- **EXTRACT TO READ**
_ _ _ _ _

Ever since I was a child, I loved music. I still do. In fact, it is one of my motivators in life, it always boosted me and put me in the right state of mind. The experience of listening to a live performance is very difficult to explain verbally. First, even before the show starts there is the mood of the people around you and the waiting and anticipation for when the music starts.
Then there is the brutal bass that literally passes through your body, and eventually the voice of the singer and the whole arrangement. The closer you are to the stage, the closer it gets, if you are watching a musician that is on good form and enjoying him/herself on stage, you can feel it. It takes over your own emotions and pushes you into a collective experience that is shared with the audience as well as the performers. Quite often at a concert, people tell me that having a camera dulls my senses, as I’m constantly concentrating on my camera, moving around to find the right light, changing shutter speed, focusing, and not being in the present moment to soak up the experience of the music. This is so far from the truth!
After many years of practice, I can shoot a performance on pure instinct while I enjoy the show and the camera acts as an amplifier for these musical and emotional vibes/frequencies that fill me to the top. Each time, I leave a venue, if the musicians and I were in sync, I’m heart warmed, full of energy and feeling soooooo good!

_ _ _ _ _

- **SOURCE EXCERPT**
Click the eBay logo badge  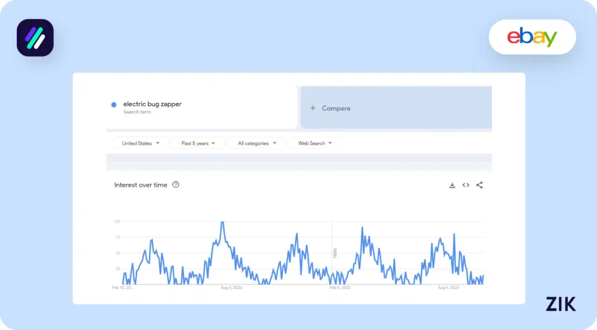(532, 37)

_ _ _ _ _

- **TASK DIRECTIONS**
In the text about listening to live music, what does the writer say the camera acts as?

- **EXERCISE SOLUTION**
An amplifier for the musical and emotional vibes/frequencies that fill the writer to the top.